> **WHAT NEEDS TO BE DONE**: Transcribe every entry exactly, leaving out any pictures.

> **DATA FOR ANALYSIS**:
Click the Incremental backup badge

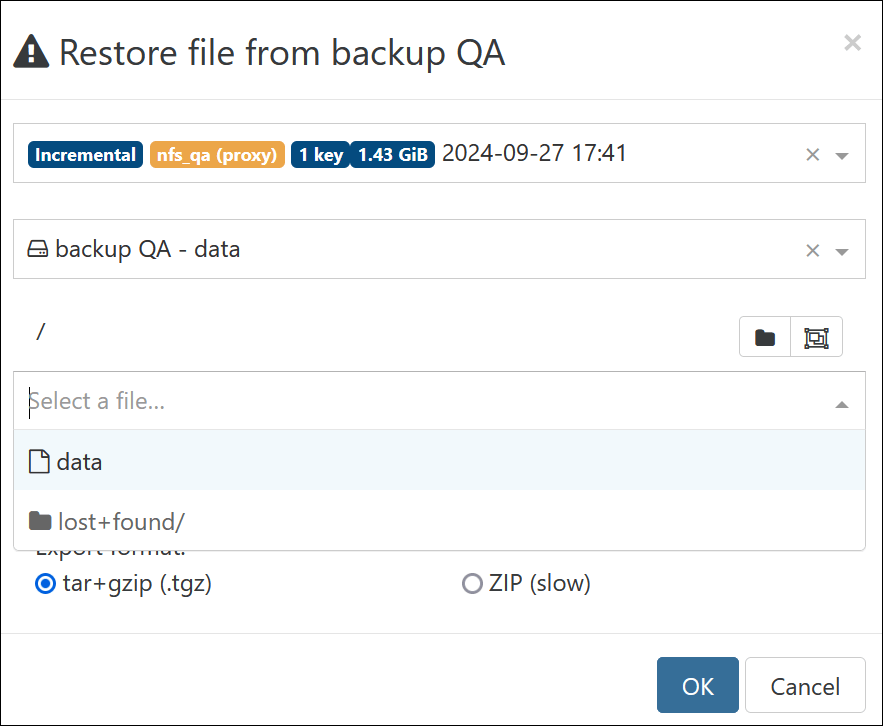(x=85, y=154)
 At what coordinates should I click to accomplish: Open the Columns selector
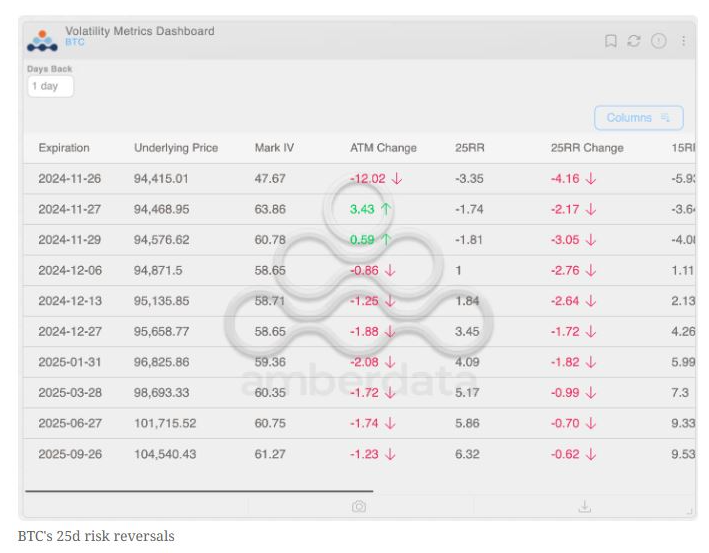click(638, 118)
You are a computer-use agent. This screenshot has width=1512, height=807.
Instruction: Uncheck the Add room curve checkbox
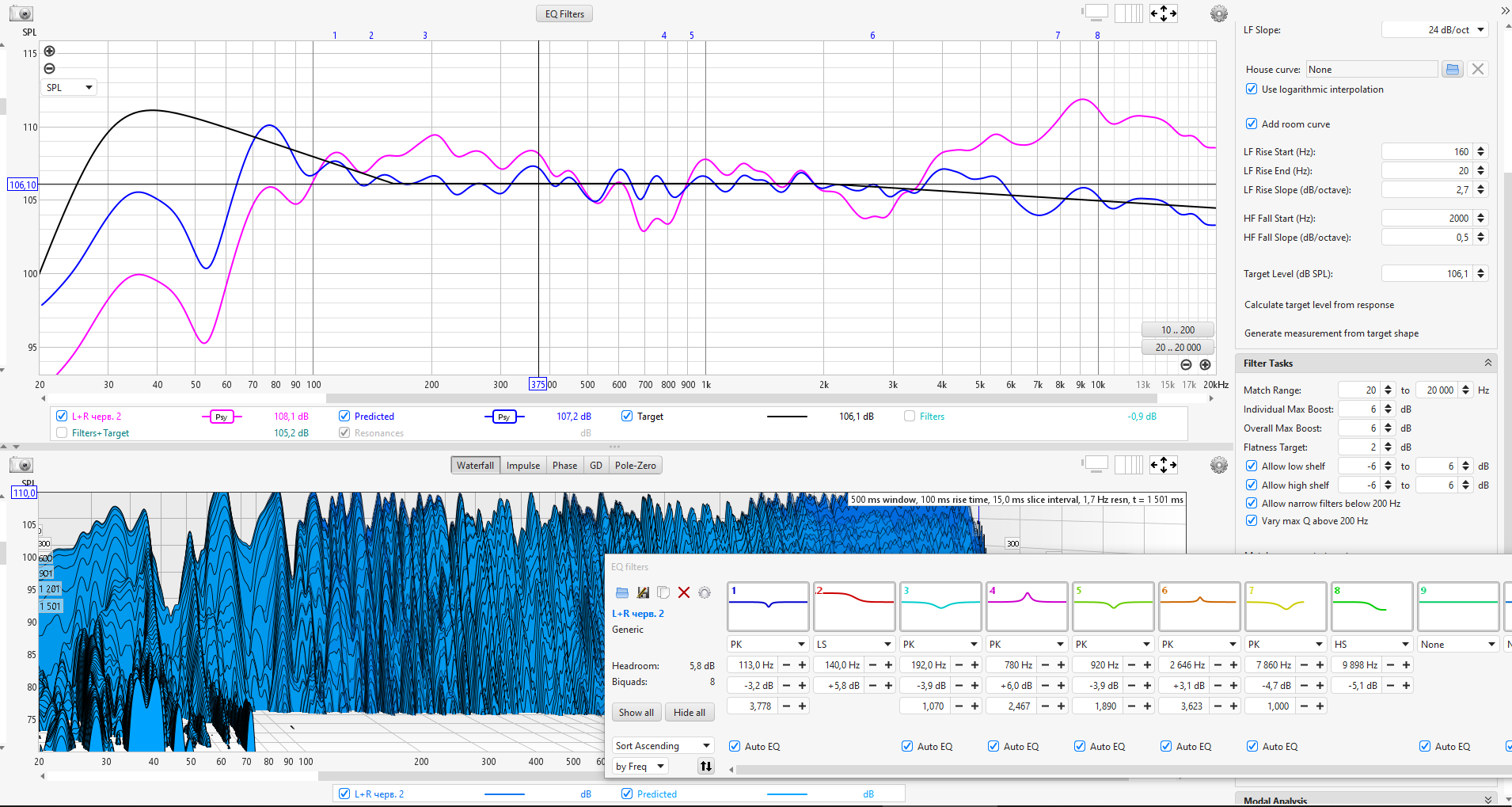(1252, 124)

> **THE COMPLETED TASK**:
Click the Incremental backup badge

(x=85, y=154)
 At what coordinates should I click to accomplish: Open the Columns selector
click(638, 118)
You are a computer-use agent. This screenshot has width=1512, height=807.
Instruction: Uncheck the Add room curve checkbox
(1252, 124)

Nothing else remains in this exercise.